Key Takeaways
- Goldman Sachs identifies five top-rated oil stocks: Halliburton, Cenovus, ConocoPhillips, Valero, and Diamondback Energy
- The investment bank increased its Q4 2026 Brent crude price target to $90 per barrel due to reduced Middle Eastern production
- Supply constraints through the Strait of Hormuz continue to limit global oil availability, with normalization now pushed to late June
- The refining sector experiences structural supply tightness, with Valero reporting Gulf Coast metrics up 95% compared to last year
- Citigroup’s optimistic projection forecasts Brent potentially reaching $150/barrel if Hormuz challenges continue
Goldman Sachs recently released analysis identifying five oil equities with Buy ratings, indicating the industry is beginning a fresh capital investment phase. The firm notes that exploration and production companies must replenish depleting reserves while satisfying worldwide energy requirements.
The five companies highlighted include Halliburton, Cenovus, ConocoPhillips, Valero, and Diamondback Energy.
Concurrently, Goldman Sachs adjusted its Brent crude price projection upward to $90 per barrel for the fourth quarter of 2026. The financial institution similarly increased its West Texas Intermediate (WTI) forecast to $83 per barrel during the identical timeframe.
These updated projections reflect declining oil production from Middle Eastern nations. Diplomatic negotiations between the United States and Iran have reached an impasse, while petroleum transport through the Strait of Hormuz continues facing restrictions.
Goldman Sachs currently anticipates Hormuz shipping routes will return to normal operations by the conclusion of June, a delay from its previous mid-May projection.

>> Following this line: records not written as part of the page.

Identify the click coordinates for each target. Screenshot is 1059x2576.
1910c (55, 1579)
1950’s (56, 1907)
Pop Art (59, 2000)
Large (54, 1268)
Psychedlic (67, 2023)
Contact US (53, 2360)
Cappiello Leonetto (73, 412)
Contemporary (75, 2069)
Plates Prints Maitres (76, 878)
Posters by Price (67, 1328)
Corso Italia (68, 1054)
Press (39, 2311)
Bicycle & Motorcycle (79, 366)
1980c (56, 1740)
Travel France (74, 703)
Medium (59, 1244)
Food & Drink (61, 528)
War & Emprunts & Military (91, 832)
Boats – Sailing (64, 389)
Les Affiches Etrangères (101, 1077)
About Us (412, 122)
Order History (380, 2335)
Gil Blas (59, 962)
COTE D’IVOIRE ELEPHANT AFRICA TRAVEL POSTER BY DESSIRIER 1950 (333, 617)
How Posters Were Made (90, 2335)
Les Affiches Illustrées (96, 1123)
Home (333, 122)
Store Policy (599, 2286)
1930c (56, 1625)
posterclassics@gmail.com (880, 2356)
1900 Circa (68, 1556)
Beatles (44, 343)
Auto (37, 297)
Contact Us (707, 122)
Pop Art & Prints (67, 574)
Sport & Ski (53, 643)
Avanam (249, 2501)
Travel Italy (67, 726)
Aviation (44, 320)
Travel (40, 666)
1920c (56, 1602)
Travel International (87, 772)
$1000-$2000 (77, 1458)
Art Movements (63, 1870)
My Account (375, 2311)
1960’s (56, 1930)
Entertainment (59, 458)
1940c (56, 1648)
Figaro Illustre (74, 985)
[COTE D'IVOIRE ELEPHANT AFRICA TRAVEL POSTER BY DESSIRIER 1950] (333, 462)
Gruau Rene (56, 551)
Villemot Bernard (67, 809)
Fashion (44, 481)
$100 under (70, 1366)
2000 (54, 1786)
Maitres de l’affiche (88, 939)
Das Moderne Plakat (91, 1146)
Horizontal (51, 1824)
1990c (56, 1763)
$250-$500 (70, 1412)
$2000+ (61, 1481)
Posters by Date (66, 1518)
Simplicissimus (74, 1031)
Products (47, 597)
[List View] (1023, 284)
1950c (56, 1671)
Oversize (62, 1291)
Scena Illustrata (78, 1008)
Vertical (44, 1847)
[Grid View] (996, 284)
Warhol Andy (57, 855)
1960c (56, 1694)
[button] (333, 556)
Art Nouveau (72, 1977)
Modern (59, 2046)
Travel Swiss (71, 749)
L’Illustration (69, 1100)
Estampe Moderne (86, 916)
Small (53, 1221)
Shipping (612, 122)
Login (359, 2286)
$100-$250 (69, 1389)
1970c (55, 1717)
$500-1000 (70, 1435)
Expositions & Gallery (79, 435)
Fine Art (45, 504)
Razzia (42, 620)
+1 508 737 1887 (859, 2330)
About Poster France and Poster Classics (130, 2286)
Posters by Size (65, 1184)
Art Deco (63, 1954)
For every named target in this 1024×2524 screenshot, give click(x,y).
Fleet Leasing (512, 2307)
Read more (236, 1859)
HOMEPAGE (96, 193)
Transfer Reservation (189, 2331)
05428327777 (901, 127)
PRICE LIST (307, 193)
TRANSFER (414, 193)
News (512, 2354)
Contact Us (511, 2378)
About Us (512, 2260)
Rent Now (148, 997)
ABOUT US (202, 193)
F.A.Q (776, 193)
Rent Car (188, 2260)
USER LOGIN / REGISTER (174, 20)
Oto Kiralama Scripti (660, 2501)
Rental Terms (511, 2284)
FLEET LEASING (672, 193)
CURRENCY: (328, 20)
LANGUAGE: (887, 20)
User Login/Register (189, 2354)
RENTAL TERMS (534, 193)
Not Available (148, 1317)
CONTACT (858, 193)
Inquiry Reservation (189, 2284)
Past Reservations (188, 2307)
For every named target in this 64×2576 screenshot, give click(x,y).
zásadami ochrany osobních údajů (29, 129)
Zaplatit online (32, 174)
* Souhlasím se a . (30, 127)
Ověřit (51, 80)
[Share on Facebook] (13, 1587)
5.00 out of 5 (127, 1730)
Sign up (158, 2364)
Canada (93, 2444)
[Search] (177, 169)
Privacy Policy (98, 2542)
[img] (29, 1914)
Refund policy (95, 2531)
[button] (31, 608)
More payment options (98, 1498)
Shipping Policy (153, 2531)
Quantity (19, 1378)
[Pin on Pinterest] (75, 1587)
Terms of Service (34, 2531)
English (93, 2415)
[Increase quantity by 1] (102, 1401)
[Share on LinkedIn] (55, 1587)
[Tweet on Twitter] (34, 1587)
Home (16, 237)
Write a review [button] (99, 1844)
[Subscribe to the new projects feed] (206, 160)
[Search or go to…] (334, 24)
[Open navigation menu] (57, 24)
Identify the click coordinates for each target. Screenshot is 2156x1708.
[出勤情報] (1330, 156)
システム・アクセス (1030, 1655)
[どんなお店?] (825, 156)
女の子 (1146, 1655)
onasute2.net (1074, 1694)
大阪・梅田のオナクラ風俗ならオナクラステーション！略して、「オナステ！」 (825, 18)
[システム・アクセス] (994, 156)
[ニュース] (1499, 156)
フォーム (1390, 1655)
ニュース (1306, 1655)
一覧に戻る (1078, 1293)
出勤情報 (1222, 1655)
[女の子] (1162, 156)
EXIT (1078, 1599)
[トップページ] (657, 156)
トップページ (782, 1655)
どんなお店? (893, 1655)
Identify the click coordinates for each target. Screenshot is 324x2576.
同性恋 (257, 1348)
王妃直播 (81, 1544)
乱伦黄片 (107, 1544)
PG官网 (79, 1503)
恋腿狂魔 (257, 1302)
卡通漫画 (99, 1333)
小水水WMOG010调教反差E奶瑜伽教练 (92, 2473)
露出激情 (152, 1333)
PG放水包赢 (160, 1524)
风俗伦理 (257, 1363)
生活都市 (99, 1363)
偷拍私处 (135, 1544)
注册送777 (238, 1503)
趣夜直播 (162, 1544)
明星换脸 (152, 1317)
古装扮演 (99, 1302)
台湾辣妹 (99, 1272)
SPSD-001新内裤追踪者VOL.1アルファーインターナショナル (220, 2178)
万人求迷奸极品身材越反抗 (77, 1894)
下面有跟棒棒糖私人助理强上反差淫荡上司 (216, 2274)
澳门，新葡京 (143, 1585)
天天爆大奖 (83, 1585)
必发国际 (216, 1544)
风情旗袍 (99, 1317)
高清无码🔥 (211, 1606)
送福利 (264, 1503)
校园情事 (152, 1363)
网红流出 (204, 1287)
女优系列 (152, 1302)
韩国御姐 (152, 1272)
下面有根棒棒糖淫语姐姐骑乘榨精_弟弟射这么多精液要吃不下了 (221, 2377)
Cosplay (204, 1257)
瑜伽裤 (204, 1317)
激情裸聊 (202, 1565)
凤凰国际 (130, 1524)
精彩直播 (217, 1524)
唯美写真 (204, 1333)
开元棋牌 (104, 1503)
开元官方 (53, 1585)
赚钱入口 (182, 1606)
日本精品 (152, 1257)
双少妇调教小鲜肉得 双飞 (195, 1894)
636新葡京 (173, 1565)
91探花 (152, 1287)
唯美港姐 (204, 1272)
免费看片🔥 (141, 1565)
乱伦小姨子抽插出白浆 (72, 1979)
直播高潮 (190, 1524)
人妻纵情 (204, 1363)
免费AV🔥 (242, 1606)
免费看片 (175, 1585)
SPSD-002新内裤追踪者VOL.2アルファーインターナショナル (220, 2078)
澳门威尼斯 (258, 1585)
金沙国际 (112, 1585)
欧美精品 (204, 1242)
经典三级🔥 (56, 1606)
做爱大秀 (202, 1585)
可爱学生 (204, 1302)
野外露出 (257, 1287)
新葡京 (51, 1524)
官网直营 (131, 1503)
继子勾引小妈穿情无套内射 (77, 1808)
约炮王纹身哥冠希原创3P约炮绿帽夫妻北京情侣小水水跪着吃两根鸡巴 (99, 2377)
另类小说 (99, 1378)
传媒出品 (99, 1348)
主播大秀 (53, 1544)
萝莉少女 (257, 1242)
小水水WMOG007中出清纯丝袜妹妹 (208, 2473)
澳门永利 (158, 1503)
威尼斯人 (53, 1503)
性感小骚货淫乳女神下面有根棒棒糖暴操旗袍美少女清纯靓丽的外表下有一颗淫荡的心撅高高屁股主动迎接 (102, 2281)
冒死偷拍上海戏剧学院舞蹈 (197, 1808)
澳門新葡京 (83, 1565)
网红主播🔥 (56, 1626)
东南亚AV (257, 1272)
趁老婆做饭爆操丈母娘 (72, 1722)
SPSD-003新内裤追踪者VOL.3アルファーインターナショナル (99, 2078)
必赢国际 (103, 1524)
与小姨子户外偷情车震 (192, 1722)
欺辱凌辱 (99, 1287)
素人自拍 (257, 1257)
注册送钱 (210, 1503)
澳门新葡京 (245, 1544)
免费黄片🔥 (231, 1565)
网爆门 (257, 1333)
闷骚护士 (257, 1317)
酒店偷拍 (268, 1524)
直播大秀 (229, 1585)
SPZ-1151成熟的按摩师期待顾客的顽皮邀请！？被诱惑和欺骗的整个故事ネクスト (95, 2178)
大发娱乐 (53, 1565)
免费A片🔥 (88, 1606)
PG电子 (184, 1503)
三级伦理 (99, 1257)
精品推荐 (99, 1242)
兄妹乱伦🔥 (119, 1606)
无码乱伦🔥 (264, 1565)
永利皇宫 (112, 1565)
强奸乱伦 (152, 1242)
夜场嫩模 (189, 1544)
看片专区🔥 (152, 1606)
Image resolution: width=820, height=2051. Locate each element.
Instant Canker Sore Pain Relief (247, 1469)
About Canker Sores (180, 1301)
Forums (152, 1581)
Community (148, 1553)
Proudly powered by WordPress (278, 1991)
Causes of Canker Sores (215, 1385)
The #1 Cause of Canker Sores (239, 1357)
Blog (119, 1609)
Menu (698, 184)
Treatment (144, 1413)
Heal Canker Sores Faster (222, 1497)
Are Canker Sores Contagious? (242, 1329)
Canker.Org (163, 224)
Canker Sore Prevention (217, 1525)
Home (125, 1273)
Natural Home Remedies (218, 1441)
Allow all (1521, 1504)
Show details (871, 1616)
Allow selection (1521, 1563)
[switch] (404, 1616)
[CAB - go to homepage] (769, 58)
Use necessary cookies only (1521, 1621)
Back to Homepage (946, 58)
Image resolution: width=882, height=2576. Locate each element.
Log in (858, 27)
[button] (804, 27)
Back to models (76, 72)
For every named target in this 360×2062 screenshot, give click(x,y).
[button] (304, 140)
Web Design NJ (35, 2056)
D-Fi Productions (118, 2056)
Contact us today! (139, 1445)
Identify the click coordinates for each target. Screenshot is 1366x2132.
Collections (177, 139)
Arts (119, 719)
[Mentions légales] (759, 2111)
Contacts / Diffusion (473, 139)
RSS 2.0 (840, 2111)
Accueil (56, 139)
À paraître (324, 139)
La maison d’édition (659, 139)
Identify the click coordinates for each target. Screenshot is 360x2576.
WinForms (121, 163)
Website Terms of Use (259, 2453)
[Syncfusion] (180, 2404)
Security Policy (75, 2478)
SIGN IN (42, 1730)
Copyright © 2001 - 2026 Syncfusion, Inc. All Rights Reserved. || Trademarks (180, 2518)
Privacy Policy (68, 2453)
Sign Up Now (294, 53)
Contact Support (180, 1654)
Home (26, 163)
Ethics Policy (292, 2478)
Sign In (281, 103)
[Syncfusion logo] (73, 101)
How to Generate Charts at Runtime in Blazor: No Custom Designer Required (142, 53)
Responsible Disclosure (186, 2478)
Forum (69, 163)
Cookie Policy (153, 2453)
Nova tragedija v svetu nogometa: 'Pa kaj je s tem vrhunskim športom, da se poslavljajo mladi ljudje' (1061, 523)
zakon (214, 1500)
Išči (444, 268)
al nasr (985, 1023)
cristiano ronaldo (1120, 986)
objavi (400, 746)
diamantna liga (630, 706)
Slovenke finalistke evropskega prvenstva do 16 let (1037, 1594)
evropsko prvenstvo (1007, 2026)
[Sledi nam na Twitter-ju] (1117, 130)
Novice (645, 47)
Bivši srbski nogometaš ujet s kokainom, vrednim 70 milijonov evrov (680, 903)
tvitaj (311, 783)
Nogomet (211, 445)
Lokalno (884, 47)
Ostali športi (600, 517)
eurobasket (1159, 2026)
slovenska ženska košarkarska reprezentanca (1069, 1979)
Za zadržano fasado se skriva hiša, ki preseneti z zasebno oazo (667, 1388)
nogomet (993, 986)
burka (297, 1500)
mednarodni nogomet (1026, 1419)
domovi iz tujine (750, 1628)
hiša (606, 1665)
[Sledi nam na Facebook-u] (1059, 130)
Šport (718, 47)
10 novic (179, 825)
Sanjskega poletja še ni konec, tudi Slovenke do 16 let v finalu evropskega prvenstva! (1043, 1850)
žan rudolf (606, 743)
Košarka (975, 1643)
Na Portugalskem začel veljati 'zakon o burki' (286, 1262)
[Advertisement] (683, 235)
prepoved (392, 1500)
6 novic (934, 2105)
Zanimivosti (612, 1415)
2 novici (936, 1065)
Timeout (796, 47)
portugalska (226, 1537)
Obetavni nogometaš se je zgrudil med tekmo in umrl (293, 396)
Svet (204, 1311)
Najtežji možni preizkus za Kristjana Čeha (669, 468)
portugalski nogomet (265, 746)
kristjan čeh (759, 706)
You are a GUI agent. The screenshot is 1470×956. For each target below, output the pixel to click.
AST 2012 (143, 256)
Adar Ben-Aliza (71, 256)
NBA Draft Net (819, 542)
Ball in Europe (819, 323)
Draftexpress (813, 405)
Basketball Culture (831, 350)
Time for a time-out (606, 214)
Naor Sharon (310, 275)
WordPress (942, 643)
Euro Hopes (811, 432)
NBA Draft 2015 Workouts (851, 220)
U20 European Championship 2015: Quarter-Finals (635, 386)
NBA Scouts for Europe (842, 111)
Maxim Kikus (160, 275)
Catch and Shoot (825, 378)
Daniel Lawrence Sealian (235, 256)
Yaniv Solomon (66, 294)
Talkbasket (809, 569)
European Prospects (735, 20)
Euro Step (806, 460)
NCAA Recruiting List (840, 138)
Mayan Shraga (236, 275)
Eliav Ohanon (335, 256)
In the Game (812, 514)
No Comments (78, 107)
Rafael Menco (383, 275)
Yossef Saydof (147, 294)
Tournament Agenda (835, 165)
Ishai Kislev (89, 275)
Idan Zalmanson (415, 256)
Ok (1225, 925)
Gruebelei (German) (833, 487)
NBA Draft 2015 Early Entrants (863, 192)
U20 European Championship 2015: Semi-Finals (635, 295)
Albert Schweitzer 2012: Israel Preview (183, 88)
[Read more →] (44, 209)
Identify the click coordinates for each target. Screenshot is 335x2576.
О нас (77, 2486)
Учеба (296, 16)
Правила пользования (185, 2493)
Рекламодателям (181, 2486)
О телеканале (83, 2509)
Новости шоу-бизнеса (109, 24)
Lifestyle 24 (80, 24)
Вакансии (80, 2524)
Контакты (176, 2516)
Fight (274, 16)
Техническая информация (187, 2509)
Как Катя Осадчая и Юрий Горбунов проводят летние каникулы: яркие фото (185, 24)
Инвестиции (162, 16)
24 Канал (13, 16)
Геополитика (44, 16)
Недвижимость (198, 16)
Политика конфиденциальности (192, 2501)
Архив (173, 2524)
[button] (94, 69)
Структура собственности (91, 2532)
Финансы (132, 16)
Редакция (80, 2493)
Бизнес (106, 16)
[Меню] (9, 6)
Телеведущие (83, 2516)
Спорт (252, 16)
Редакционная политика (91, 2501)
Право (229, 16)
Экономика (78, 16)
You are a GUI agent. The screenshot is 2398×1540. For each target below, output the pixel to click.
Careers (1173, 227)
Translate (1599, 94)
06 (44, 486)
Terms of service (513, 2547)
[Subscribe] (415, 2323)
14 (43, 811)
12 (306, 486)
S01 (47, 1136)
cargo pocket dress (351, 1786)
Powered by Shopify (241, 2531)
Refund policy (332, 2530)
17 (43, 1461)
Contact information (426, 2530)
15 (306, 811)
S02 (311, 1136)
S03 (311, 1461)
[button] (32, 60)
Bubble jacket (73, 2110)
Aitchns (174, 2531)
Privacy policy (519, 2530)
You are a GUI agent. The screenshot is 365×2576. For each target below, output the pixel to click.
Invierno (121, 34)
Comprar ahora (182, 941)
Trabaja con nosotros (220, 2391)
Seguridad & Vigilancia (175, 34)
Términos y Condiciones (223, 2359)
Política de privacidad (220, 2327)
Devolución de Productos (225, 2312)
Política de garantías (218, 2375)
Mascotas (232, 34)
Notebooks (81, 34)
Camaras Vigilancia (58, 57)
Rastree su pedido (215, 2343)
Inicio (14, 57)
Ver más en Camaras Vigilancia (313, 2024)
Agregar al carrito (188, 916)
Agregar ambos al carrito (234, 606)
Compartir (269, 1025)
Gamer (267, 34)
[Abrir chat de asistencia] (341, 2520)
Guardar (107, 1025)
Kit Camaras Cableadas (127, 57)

Persian Gulf oil production recovery timelines have also been extended beyond initial expectations.
Citigroup has similarly upgraded its Brent outlook, establishing a baseline forecast of $110 per barrel for the second quarter of 2026. In an optimistic scenario, Citigroup projects Brent could surge to $150 should Hormuz complications extend through June.
Goldman’s Brent futures contracts spanning 2028–2030 are presently valued between $70–$75 per barrel, beneath the institution’s internal valuation range of $75–$80. The bank emphasizes that accelerating American shale production expansion remains critical to preventing supply shortfalls in 2026.
The Case for These Five Companies
Halliburton delivered first-quarter 2026 financial results exceeding analyst expectations. The oilfield services provider secured a significant contract in Argentina and finalized an agreement with Greenland Energy covering consulting and logistics support. Multiple financial institutions increased their valuation targets following these announcements.
Cenovus presents expansion opportunities through its Christina Lake and West White Rose development initiatives targeted for completion by 2030. S&P Global Ratings adjusted its Cenovus perspective to stable from negative, recognizing advancement in liability management.
ConocoPhillips earned placement on Goldman’s United States conviction roster. The institution emphasizes anticipated free cash flow expansion from Alaskan operations and liquefied natural gas ventures, encompassing Willow and Qatar developments, by 2030. Both Raymond James and Piper Sandler elevated their price objectives for the equity.
Refining Operations and Shale Production Under Scrutiny
Valero capitalizes on constrained refining capacity conditions. Middle Eastern refinery disruptions currently exceed seasonal averages by 1.7 million barrels daily. Gulf Coast refining performance metrics for the initial half of 2026 demonstrate a 95% increase versus the comparable 2025 period. Goldman Sachs forecasts Valero will generate approximately 10% free cash flow yield spanning 2026 through 2028.
Diamondback Energy maintains favorable positioning within the shale production sector. The company holds a substantial inventory of drilled-but-uncompleted wells throughout the Permian Basin. Management intends to expand hydraulic fracturing crew deployment from 4.5 to approximately five units and documented above-consensus pre-hedge oil prices during the first quarter of 2026.
Crude oil prices advanced modestly Monday as diplomatic discussions between Washington and Tehran faltered and Hormuz transportation remained limited.